Both Opposition parties represented here, and perhaps even the Welsh Nationalist party, will, as on other matters that have arisen in the debates on stamp duty land tax and in the Finance Bill, want to read Hansard to see exactly what the Chief Secretary has said. It may be that we will have to revisit this matter on Report.

Photo of Mr Paul Boateng Mr Paul Boateng Chief Secretary, HM Treasury, The Chief Secretary to the Treasury

I am only too happy for the matter to be revisited on Report. I will turn up, if the hon. Gentleman does, because these are important issues. I hope that when he reads what I have said in juxtaposition with the statute, the matter will be clearer than it has been this morning. We have canvassed at some length all the issues that have arisen in what has been an interesting debate. I hope that we can move on.

When the hon. Member for Torridge and West Devon examines the legislation, he may find one aspect particularly helpful. I do not have a copy of the Bill to hand—

Photo of George Howarth George Howarth Labour, Knowsley North and Sefton East

I have listened as a former humble engineer to this series of exchanges. What strikes me as fairly obvious is that the effective date of the transaction is the date on which whatever transaction is made comes into effect. I would imagine that that would be made

clear in any documentation attached to any transaction.
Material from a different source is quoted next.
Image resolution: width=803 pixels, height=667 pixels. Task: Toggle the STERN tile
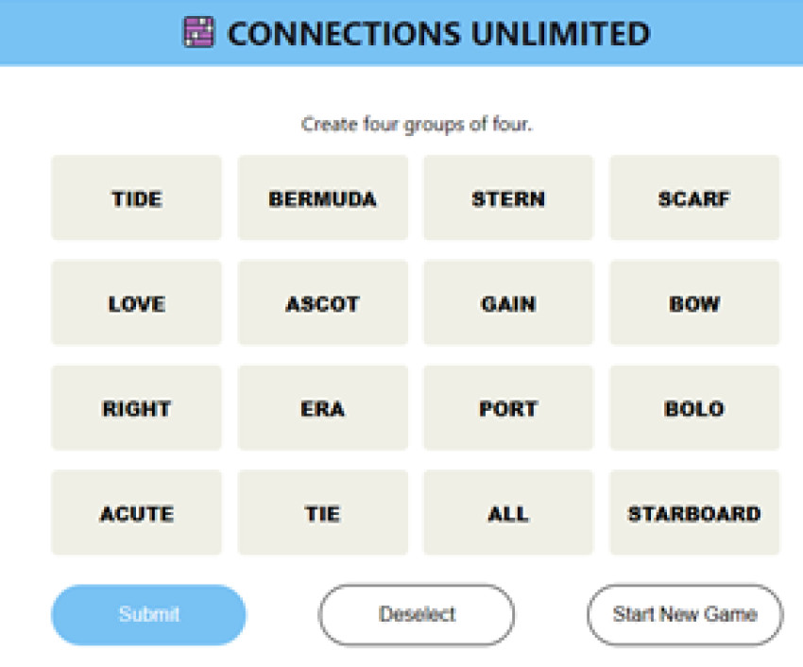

Photo of Mr Paul Boateng Mr Paul Boateng Chief Secretary, HM Treasury, The Chief Secretary to the Treasury

My hon. Friend, with whom I have had the pleasure to share many happy hours in Queen Anne's Gate has once again gone straight to the heart of the matter—

Photo of Mr John Burnett Mr John Burnett Liberal Democrat, Torridge and West Devon

He most certainly has not gone to the heart of the matter; the document can have many effects.

Photo of Mr Paul Boateng Mr Paul Boateng Chief Secretary, HM Treasury, The Chief Secretary to the Treasury

I did not meant to provoke that response. I was hoping to shed some peace and light. I refer the hon. Gentleman to clause 119, on the meaning of an effective date of a transaction. That is perhaps the most helpful aspect. Essentially, the effective date will be completion, substantial performance or special provision for options. That is the answer to his question; we got there, and I do not think one could be clearer than that. Having responded in that way, I hope that we can give the provision a fair wind and move on.

Photo of Mr John McWilliam Mr John McWilliam Labour, Blaydon

I hope that when we come to clause 119, we do not have the same debate again.

Question put and agreed to.

Clause 51 ordered to stand part of the Bill.